=== WHAT YOU WILL DO ===
Beneath this instruction is a listing. Transcribe from it only the stretch from the line with "Image resolution: width=914" through the line with "This screenshot has height=456, width=864.", both end lines included, exactly as written.

=== INFORMATION GIVEN ===
☆ ☆ ☆ ☆ ☆ ☆ ☆

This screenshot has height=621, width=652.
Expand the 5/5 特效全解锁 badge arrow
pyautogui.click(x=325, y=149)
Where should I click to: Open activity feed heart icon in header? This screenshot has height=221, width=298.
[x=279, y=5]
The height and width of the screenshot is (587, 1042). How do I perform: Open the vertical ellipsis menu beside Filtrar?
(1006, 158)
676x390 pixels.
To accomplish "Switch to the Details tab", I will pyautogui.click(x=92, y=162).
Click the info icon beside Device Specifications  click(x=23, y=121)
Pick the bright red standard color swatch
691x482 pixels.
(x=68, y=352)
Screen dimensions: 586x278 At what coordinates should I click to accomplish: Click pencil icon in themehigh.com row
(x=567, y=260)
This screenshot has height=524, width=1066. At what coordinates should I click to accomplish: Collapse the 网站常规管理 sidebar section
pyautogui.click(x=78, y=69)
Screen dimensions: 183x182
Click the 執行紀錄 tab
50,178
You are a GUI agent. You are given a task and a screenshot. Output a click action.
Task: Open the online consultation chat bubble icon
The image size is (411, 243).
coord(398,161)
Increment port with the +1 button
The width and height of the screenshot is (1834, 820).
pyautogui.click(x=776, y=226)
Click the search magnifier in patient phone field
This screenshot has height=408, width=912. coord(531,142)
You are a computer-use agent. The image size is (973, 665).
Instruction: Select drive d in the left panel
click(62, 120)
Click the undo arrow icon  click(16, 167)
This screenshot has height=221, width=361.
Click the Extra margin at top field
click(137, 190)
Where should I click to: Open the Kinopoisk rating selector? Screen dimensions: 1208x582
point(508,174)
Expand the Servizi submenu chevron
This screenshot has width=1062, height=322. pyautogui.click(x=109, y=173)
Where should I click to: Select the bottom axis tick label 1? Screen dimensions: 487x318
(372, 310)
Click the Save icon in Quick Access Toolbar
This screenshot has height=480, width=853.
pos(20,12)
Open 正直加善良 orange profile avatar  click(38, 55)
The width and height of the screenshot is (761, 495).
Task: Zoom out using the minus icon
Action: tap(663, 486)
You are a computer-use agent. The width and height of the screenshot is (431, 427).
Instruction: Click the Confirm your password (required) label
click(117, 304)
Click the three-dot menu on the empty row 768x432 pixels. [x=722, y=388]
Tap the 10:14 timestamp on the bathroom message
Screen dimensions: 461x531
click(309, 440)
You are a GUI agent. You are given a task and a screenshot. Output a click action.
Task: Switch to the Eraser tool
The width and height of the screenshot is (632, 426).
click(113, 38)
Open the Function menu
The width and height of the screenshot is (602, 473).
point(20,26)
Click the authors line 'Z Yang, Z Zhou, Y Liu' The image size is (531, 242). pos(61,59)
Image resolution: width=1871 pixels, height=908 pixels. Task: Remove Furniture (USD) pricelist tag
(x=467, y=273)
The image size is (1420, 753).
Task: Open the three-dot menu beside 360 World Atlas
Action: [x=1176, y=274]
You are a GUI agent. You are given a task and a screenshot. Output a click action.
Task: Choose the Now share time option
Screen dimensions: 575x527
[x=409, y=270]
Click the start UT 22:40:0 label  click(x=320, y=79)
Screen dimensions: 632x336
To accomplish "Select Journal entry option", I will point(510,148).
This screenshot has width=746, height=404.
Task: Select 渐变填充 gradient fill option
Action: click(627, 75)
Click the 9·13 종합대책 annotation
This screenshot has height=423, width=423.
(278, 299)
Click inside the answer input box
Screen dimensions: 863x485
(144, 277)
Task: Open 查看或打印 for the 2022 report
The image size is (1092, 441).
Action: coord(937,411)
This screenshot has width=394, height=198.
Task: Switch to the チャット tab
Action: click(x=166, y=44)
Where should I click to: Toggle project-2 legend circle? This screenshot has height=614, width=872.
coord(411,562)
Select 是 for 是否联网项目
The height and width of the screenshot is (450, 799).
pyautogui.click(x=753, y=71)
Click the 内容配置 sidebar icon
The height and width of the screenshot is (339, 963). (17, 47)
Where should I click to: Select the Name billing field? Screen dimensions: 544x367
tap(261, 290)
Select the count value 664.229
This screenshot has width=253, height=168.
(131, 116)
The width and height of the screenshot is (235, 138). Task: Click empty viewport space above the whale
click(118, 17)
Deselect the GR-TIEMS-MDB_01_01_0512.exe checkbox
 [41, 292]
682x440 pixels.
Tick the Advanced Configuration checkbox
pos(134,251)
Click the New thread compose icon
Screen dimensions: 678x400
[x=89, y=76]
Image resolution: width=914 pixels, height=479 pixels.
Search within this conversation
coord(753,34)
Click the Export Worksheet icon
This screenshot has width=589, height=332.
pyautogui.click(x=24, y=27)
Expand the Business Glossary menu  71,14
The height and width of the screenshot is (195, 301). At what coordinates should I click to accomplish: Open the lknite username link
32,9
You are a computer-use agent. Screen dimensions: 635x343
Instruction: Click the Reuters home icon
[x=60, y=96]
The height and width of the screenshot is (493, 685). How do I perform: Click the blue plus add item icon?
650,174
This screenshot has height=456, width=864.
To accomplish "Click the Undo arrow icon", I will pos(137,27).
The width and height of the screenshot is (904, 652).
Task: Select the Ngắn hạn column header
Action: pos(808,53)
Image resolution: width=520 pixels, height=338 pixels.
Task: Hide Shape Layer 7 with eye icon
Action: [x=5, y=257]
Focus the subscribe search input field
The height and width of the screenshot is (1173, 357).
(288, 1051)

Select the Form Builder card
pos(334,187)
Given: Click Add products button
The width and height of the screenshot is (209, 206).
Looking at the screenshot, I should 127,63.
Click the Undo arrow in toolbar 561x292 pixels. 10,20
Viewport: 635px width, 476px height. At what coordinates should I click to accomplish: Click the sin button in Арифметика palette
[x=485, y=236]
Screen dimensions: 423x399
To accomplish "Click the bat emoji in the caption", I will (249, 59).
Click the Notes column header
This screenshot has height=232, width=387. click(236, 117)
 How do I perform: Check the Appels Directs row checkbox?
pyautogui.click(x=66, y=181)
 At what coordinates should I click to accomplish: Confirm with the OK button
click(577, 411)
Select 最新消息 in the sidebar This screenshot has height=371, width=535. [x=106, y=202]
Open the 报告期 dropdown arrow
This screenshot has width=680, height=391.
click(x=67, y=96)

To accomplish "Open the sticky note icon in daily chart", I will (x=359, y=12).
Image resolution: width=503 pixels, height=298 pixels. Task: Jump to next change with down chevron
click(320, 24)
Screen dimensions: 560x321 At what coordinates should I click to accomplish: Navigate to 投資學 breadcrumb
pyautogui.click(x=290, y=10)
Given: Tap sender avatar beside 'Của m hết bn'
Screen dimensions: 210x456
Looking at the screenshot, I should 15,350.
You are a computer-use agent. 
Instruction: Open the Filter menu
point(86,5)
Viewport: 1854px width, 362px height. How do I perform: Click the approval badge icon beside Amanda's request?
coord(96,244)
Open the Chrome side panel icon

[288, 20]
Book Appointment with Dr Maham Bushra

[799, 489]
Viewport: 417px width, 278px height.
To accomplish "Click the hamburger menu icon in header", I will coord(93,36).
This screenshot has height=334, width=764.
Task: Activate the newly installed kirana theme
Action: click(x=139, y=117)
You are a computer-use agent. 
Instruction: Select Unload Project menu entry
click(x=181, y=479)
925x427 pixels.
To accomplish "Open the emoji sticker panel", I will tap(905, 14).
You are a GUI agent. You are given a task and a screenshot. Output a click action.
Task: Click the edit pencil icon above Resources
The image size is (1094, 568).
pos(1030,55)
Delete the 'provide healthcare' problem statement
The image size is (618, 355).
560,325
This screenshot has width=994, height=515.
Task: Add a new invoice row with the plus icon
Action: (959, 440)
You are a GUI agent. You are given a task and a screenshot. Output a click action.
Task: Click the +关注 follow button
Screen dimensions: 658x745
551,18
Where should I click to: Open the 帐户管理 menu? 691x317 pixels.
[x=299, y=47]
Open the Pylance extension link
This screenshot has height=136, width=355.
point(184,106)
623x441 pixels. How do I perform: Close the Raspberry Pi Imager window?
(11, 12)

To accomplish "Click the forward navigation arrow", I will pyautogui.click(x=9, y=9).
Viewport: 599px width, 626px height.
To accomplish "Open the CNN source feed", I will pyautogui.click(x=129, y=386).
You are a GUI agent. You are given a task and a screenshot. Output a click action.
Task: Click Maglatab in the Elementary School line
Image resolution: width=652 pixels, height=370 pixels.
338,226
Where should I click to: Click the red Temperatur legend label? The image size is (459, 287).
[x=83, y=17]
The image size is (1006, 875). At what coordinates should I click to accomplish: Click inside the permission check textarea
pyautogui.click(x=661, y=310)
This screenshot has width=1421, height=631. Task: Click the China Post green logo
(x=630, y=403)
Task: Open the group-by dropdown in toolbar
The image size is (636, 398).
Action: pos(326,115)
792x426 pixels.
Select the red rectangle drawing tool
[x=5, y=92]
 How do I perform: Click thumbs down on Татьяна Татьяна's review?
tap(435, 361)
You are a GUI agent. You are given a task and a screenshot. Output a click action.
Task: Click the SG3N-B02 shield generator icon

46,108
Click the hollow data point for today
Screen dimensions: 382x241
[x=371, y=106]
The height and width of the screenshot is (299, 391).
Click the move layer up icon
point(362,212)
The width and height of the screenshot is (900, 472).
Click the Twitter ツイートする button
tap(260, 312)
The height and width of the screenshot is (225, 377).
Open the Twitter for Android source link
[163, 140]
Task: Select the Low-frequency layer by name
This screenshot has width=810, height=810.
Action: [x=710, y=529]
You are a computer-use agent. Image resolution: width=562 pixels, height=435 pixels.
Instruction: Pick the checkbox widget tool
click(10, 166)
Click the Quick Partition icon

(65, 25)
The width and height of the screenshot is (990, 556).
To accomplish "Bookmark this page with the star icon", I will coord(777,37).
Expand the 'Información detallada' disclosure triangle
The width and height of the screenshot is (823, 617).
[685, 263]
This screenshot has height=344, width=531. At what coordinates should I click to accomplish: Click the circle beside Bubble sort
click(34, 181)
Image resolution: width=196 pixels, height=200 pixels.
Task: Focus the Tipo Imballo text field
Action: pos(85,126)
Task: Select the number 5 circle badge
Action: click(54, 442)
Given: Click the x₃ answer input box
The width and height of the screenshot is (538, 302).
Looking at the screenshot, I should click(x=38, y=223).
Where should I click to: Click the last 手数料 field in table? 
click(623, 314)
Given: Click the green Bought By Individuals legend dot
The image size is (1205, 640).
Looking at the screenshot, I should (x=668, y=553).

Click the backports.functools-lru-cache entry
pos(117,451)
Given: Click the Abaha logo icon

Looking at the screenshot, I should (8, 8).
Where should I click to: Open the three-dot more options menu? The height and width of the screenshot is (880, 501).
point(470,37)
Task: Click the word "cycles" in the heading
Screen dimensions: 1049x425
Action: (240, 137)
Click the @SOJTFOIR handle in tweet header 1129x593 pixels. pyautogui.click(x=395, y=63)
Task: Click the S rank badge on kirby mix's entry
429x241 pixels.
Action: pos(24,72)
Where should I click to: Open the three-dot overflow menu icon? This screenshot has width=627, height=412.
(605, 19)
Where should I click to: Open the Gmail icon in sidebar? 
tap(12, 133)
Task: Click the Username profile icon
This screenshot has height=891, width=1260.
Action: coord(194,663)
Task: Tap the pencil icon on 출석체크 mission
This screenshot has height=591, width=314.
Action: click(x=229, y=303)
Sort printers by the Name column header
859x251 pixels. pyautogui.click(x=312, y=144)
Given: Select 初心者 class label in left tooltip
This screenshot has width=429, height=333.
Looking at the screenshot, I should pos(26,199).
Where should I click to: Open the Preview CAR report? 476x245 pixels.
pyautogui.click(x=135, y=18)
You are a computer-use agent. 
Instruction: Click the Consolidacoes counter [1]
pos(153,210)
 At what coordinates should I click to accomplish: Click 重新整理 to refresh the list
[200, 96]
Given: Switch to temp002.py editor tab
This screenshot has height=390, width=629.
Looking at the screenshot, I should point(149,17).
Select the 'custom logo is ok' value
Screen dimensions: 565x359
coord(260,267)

☆ ☆ ☆ ☆ ☆ ☆ ☆

=== EXERCISE ANSWER ===
Image resolution: width=914 pixels, height=479 pixels.
Search within this conversation
coord(753,34)
Click the Export Worksheet icon
This screenshot has width=589, height=332.
pyautogui.click(x=24, y=27)
Expand the Business Glossary menu  71,14
The height and width of the screenshot is (195, 301). At what coordinates should I click to accomplish: Open the lknite username link
32,9
You are a computer-use agent. Screen dimensions: 635x343
Instruction: Click the Reuters home icon
[x=60, y=96]
The height and width of the screenshot is (493, 685). How do I perform: Click the blue plus add item icon?
650,174
This screenshot has height=456, width=864.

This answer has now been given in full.